Enregistrements extraits:
· · ·

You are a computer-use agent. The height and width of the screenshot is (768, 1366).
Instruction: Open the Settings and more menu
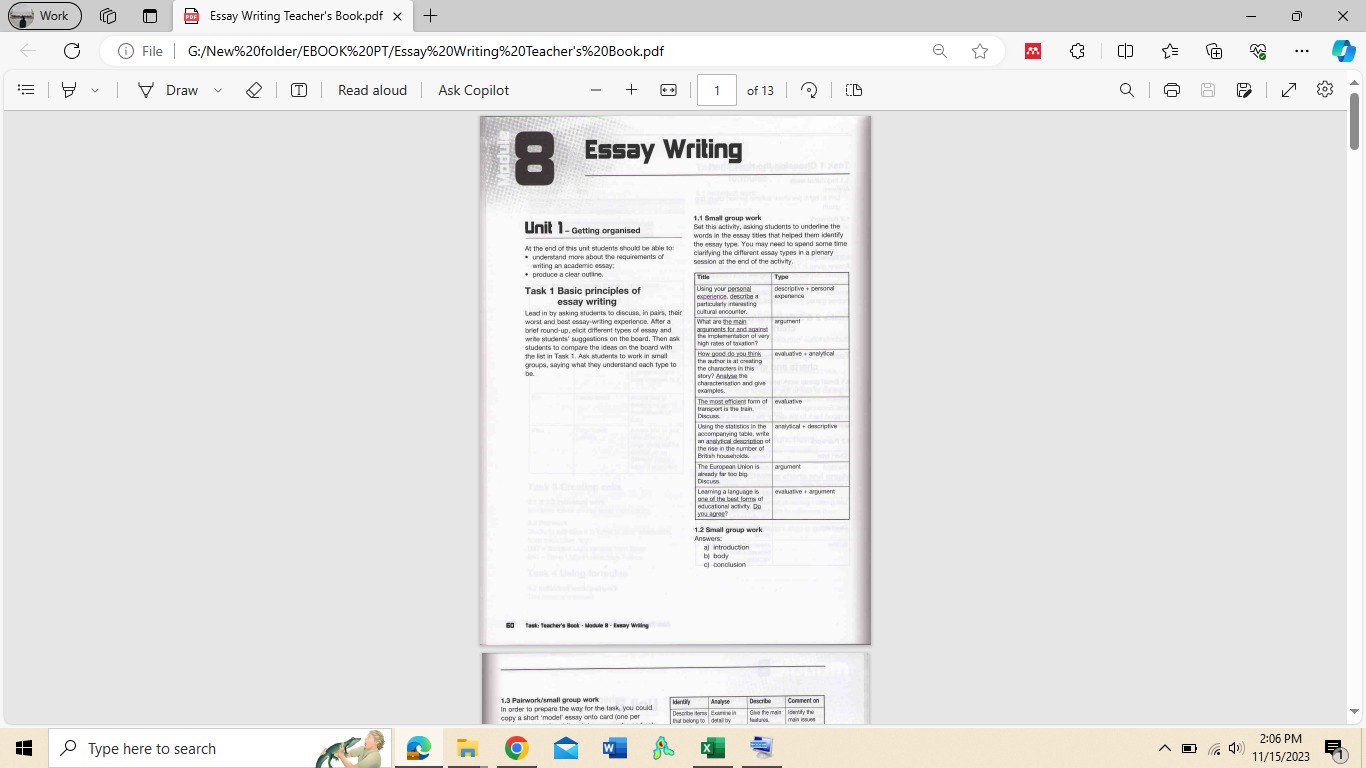click(x=1301, y=51)
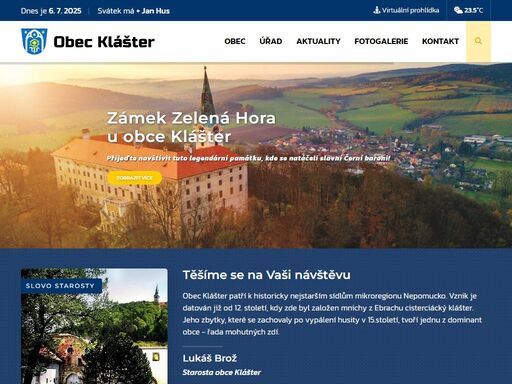The image size is (512, 384).
Task: Click the Obec Klášter site title
Action: pos(104,42)
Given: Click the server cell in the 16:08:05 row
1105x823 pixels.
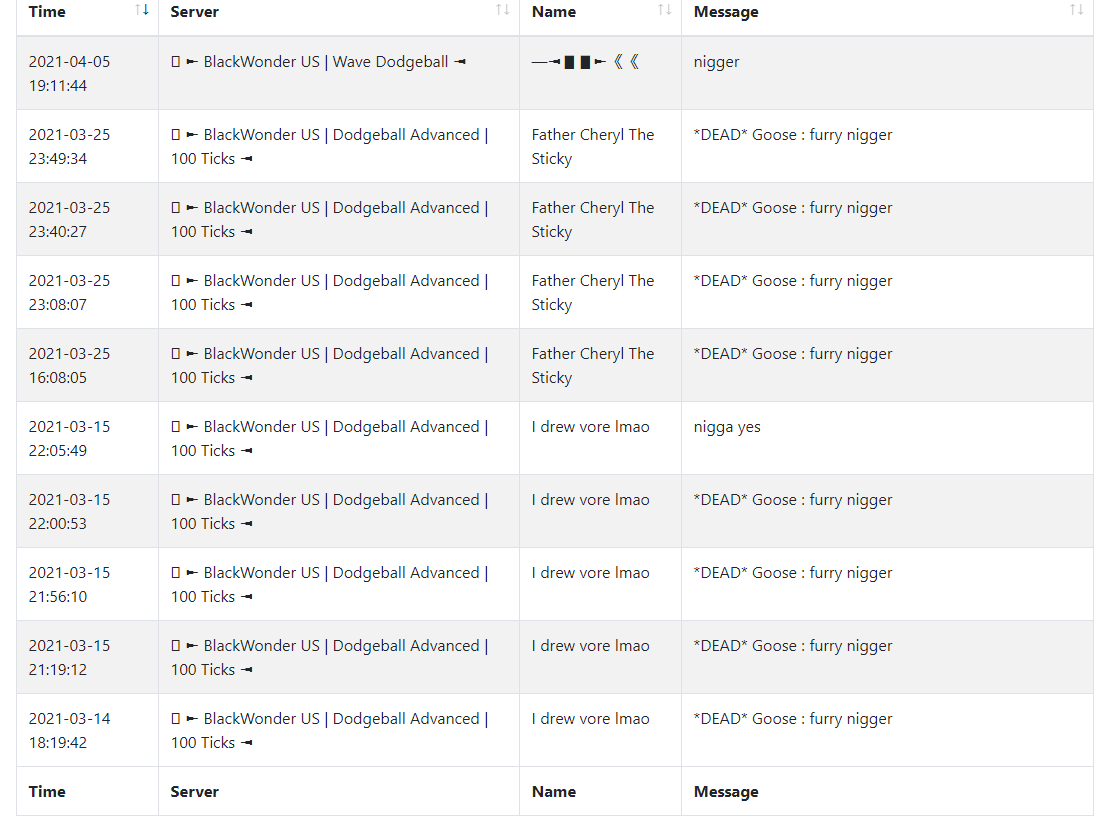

· · ·

:: OBJECTIF À ATTEINDRE ::
Recopiez mot pour mot chaque ligne des enregistrements, en laissant les images de côté.

:: RÉPONSE RÉDIGÉE ::
You are a computer-use agent. The height and width of the screenshot is (768, 1366).
Instruction: Open the Settings and more menu
click(x=1301, y=51)
The image size is (512, 384).
Task: Click the Obec Klášter site title
Action: pos(104,42)
Given: Click the server cell in the 16:08:05 row
1105x823 pixels.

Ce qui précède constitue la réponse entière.